═════ Entries provided ═════

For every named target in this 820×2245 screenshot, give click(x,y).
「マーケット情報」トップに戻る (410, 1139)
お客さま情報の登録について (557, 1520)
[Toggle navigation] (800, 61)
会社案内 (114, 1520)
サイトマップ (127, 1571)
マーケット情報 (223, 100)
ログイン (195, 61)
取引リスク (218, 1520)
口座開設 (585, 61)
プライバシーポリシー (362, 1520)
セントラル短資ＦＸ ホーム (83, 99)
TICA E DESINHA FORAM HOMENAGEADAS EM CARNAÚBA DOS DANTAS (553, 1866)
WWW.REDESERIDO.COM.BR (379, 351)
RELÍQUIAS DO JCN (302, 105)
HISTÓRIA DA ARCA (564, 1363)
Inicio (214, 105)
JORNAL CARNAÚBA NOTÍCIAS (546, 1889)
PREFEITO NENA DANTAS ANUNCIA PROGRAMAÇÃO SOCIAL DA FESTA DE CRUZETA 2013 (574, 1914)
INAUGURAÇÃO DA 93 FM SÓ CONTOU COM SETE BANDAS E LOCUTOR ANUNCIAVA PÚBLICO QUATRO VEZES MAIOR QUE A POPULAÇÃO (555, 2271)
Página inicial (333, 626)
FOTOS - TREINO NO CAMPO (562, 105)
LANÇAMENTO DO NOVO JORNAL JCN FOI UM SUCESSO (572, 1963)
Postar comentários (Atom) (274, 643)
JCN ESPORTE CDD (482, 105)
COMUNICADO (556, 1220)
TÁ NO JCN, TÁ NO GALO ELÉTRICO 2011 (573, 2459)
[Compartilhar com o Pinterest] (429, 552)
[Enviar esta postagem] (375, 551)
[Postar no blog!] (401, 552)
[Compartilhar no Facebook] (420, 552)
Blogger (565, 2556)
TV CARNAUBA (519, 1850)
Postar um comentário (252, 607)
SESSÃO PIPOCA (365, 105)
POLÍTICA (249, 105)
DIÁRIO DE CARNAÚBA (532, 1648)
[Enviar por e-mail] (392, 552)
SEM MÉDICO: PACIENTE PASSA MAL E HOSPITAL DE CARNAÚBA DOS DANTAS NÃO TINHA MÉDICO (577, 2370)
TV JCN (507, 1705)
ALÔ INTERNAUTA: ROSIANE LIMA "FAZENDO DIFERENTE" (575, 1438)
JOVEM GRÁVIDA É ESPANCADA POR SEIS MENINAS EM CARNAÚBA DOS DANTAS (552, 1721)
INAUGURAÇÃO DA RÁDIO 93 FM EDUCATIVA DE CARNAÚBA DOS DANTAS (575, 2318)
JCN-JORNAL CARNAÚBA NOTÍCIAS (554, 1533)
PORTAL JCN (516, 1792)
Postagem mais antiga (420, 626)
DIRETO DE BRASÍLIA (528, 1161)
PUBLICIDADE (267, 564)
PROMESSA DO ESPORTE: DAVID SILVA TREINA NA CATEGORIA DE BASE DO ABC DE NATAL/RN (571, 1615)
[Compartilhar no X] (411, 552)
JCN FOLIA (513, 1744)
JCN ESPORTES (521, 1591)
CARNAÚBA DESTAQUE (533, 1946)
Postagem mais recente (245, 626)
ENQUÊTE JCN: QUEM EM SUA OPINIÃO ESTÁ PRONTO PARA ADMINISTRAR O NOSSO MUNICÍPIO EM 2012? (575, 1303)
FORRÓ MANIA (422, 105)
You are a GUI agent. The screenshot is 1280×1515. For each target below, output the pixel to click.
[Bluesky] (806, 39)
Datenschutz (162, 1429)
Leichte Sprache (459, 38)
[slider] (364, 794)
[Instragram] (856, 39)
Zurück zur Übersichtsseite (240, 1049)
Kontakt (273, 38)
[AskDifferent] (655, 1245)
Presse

═════

### Exercise brief
Search the material above for the string "target". Show every line that holds it.

### Reply
For every named target in this 820×2245 screenshot, give click(x,y).
You are a GUI agent. The screenshot is 1280×1515. For each target below, output the pixel to click.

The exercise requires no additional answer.